(WHAT IS BEING ASKED):
All the lines below should appear again unchanged, though their pictures should not.

(SUPPLIED DATA):
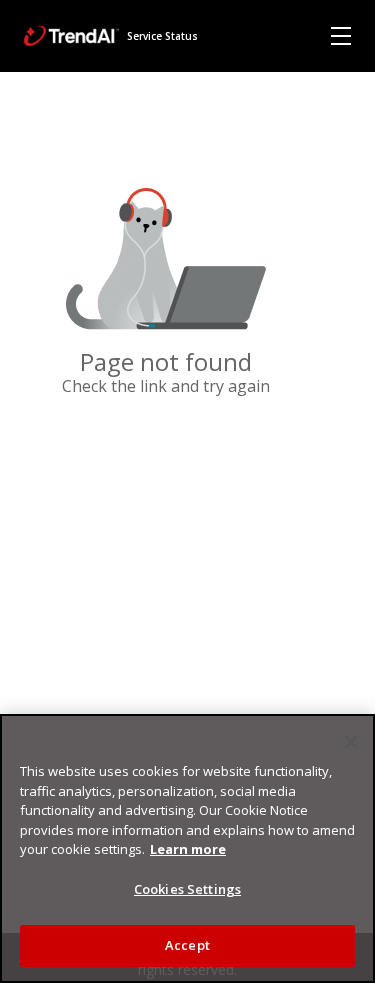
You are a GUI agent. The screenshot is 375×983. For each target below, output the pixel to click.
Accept (187, 945)
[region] (187, 848)
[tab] (341, 36)
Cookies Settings (187, 889)
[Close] (351, 742)
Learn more (188, 849)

(EXPECTED OUTPUT):
You are a GUI agent. The screenshot is 375×983. For each target below, output the pixel to click.
Accept (187, 945)
[region] (187, 848)
[tab] (341, 36)
Cookies Settings (187, 889)
[Close] (351, 742)
Learn more (188, 849)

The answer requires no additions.